#### EXERCISE PROMPT:
Answer these questions from the journal entry below.
(a) How long has it been since the previous journal entry was posted?
(b) Where did the writer and Cheyenne spend a week last April?
(c) In how many weeks are they headed back?

#### PASSAGE:
==============================

It’s been close to a year since I’ve posted a journal entry. On the surface it’s a paltry showing for such a therapeutic process. Instead of writing about one of the many life events or sexual epiphanies I’ve had recently I’ll try to cover the highlights and circle back to the items that feel most vulnerable to expose. Those are the real pieces.
Last April Cheyenne and I had just returned from a week at Haulover beach. Our annual Spring trip to Florida to shake off the long winter, soak in vitamin D, and entertain a bit of exhibitionism together. We’re headed back again in 5 long weeks!
This year I’ve taken a step back from meeting men and entertaining my bi side. I’ve found it difficult to connect with other bi men and even harder to connect with those who are content entertaining the idea of being sexual but stop short of real interaction because the impulse to jack off intervenes and the resulting prolactin release causes them to ghost you until their refractory period is over. Here’s the thing for me, I’m not attracted to men. Their features don’t occur as sexy to me, and I generally feel that I could easily conquer most guys either physically, intellectually, or both. But dicks are fun big dicks even more so especially when they’re attached to strong sexual desire and agenda for me. I like the attention and always feel the compelled to leave partners as satisfied as I am. The reality is my ideal is illusive with men.

==============================

#### RECORDED INFORMATION:
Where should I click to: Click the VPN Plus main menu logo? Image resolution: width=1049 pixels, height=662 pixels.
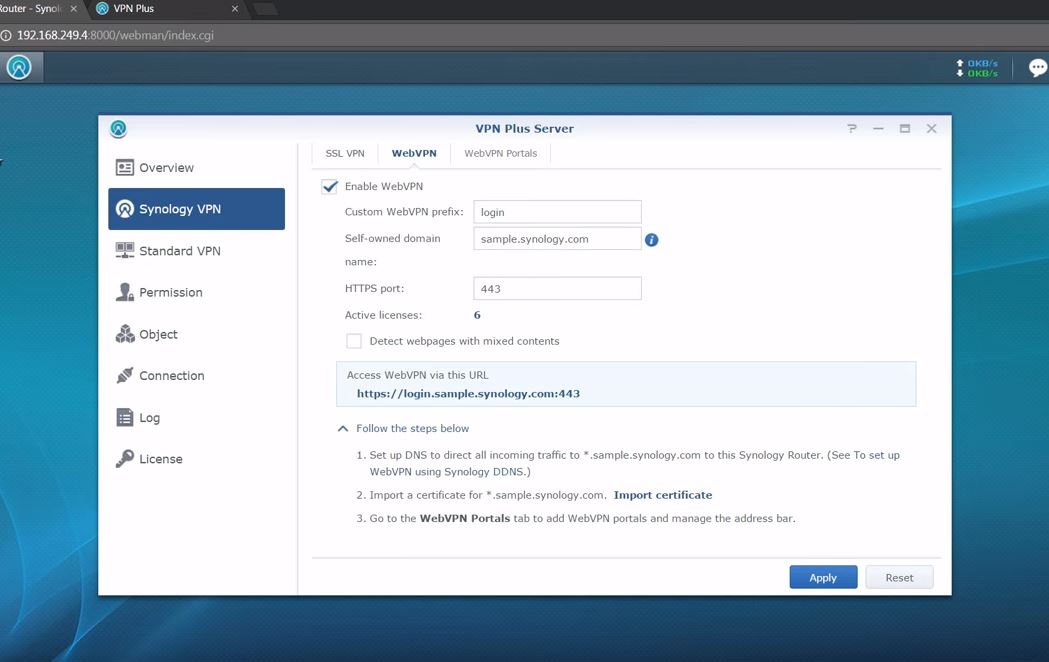pos(19,67)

==============================

#### YOUR SOLUTION:
(a) Close to a year
(b) Haulover beach
(c) 5 weeks